═════ Records to use ═════

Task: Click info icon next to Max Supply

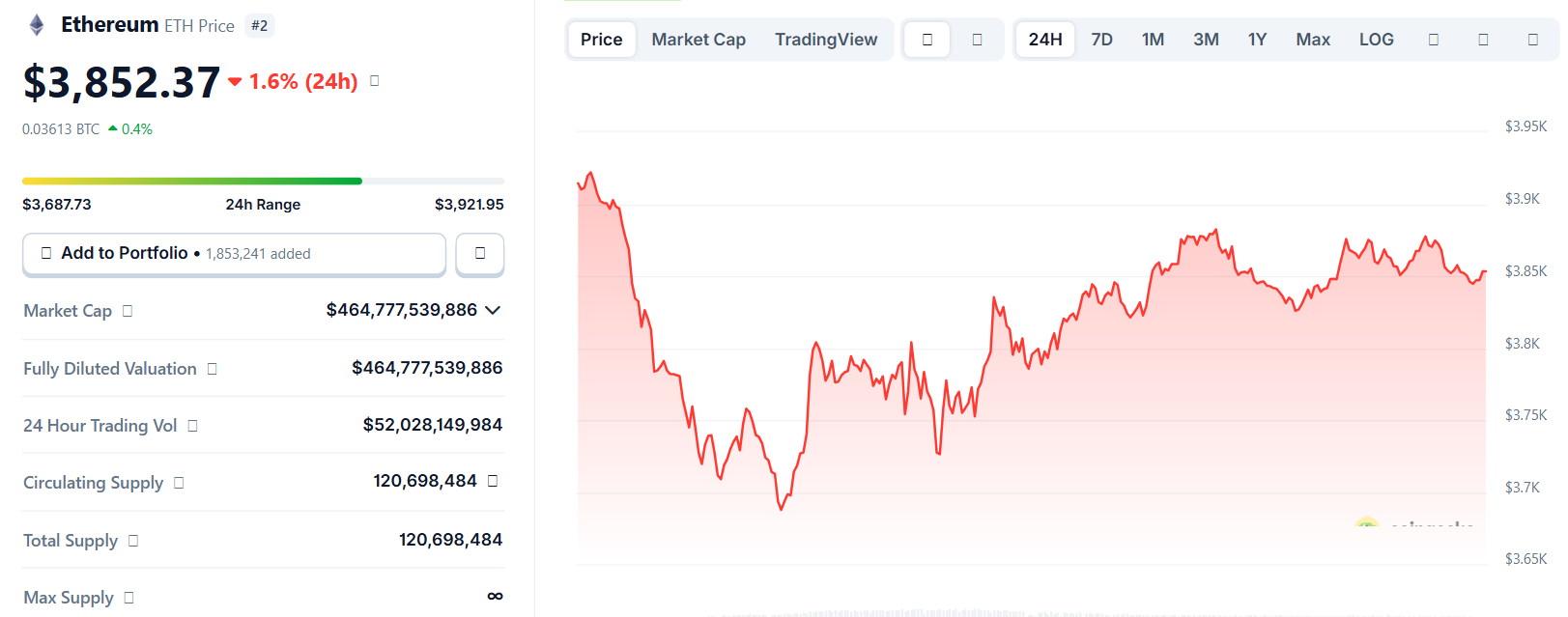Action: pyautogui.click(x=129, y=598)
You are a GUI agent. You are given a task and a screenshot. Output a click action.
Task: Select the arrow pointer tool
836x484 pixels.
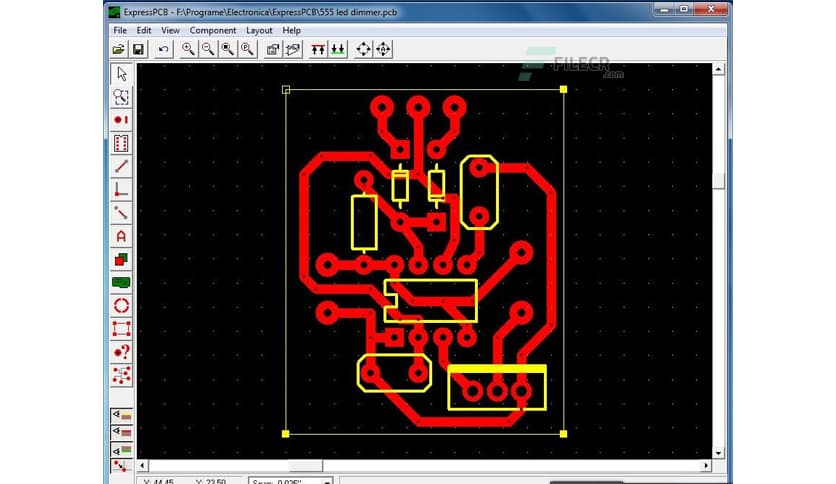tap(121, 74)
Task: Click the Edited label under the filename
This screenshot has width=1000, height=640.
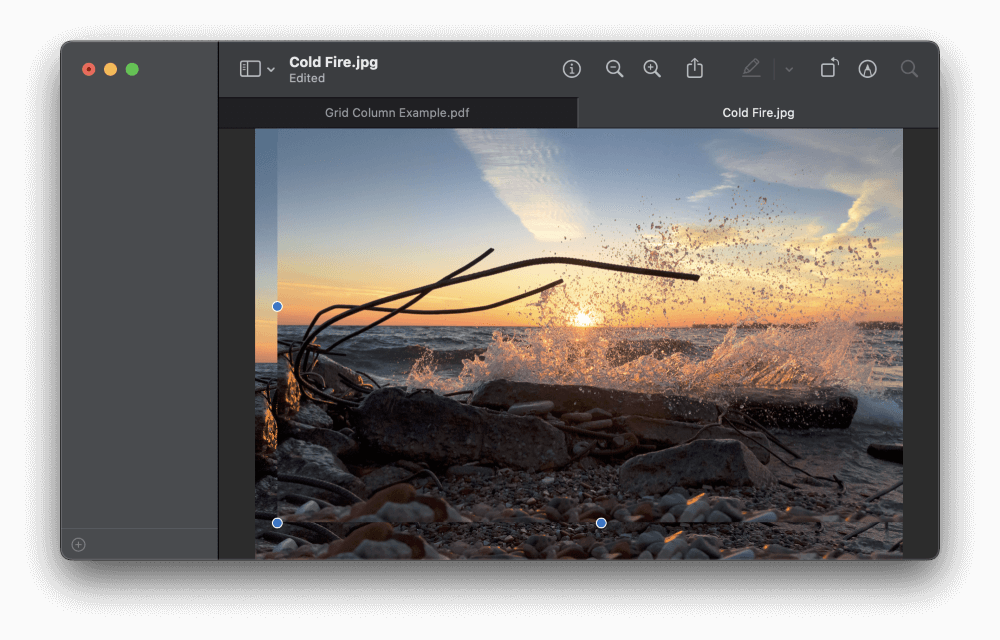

═════

* What the exercise asks *
Exclude the pictures and write out exactly the lines from the one holding "836x484 pixels." through the end of the entries, inclusive, and only those.

* Response below *
836x484 pixels.
tap(121, 74)
Task: Click the Edited label under the filename
This screenshot has width=1000, height=640.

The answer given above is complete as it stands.